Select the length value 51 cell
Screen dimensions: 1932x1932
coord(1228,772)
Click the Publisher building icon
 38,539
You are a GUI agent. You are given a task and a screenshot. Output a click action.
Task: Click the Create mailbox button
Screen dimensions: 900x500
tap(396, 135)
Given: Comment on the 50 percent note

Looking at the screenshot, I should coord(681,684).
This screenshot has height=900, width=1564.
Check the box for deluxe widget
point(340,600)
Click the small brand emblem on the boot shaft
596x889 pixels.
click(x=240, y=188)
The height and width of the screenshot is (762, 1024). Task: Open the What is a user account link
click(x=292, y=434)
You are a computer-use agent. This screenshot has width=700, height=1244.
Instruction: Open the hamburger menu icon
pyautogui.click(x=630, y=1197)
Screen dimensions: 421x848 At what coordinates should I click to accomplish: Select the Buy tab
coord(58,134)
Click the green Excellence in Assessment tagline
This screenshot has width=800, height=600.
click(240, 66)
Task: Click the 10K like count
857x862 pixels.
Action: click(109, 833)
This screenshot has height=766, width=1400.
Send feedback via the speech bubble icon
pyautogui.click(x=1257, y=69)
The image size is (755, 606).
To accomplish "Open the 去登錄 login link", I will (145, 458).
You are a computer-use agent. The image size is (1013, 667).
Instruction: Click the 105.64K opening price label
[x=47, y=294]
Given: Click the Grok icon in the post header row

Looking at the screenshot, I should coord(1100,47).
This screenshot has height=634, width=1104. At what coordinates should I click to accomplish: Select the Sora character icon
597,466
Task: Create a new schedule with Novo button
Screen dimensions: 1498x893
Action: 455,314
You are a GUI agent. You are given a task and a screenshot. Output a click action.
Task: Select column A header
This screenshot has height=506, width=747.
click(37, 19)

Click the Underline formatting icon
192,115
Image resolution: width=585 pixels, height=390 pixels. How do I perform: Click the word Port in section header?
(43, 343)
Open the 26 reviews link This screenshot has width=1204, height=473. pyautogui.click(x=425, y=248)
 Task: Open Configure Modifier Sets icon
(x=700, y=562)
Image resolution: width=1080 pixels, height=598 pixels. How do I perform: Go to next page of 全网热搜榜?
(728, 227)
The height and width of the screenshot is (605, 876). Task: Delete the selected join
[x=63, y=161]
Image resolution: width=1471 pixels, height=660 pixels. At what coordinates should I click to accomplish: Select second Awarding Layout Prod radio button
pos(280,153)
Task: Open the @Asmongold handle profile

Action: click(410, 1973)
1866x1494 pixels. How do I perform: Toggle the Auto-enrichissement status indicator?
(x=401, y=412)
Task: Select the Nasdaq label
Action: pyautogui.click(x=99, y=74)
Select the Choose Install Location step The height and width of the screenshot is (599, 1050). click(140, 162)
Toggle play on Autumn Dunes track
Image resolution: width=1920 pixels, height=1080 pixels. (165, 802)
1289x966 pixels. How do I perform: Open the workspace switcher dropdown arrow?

-*-*-

▸ WHAT TO DO: Your task is to return all of the material exactly.

▸ RESPONSE TO THE TASK:
Select the length value 51 cell
Screen dimensions: 1932x1932
coord(1228,772)
Click the Publisher building icon
 38,539
You are a GUI agent. You are given a task and a screenshot. Output a click action.
Task: Click the Create mailbox button
Screen dimensions: 900x500
tap(396, 135)
Given: Comment on the 50 percent note

Looking at the screenshot, I should coord(681,684).
This screenshot has height=900, width=1564.
Check the box for deluxe widget
point(340,600)
Click the small brand emblem on the boot shaft
596x889 pixels.
click(x=240, y=188)
The height and width of the screenshot is (762, 1024). Task: Open the What is a user account link
click(x=292, y=434)
You are a computer-use agent. This screenshot has width=700, height=1244.
Instruction: Open the hamburger menu icon
pyautogui.click(x=630, y=1197)
Screen dimensions: 421x848 At what coordinates should I click to accomplish: Select the Buy tab
coord(58,134)
Click the green Excellence in Assessment tagline
This screenshot has width=800, height=600.
click(240, 66)
Task: Click the 10K like count
857x862 pixels.
Action: click(109, 833)
This screenshot has height=766, width=1400.
Send feedback via the speech bubble icon
pyautogui.click(x=1257, y=69)
The image size is (755, 606).
To accomplish "Open the 去登錄 login link", I will (145, 458).
You are a computer-use agent. The image size is (1013, 667).
Instruction: Click the 105.64K opening price label
[x=47, y=294]
Given: Click the Grok icon in the post header row

Looking at the screenshot, I should coord(1100,47).
This screenshot has height=634, width=1104. At what coordinates should I click to accomplish: Select the Sora character icon
597,466
Task: Create a new schedule with Novo button
Screen dimensions: 1498x893
Action: 455,314
You are a GUI agent. You are given a task and a screenshot. Output a click action.
Task: Select column A header
This screenshot has height=506, width=747.
click(37, 19)

Click the Underline formatting icon
192,115
Image resolution: width=585 pixels, height=390 pixels. How do I perform: Click the word Port in section header?
(43, 343)
Open the 26 reviews link This screenshot has width=1204, height=473. pyautogui.click(x=425, y=248)
 Task: Open Configure Modifier Sets icon
(x=700, y=562)
Image resolution: width=1080 pixels, height=598 pixels. How do I perform: Go to next page of 全网热搜榜?
(728, 227)
The height and width of the screenshot is (605, 876). Task: Delete the selected join
[x=63, y=161]
Image resolution: width=1471 pixels, height=660 pixels. At what coordinates should I click to accomplish: Select second Awarding Layout Prod radio button
pos(280,153)
Task: Open the @Asmongold handle profile

Action: click(410, 1973)
1866x1494 pixels. How do I perform: Toggle the Auto-enrichissement status indicator?
(x=401, y=412)
Task: Select the Nasdaq label
Action: pyautogui.click(x=99, y=74)
Select the Choose Install Location step The height and width of the screenshot is (599, 1050). click(140, 162)
Toggle play on Autumn Dunes track
Image resolution: width=1920 pixels, height=1080 pixels. (165, 802)
1289x966 pixels. How do I perform: Open the workspace switcher dropdown arrow?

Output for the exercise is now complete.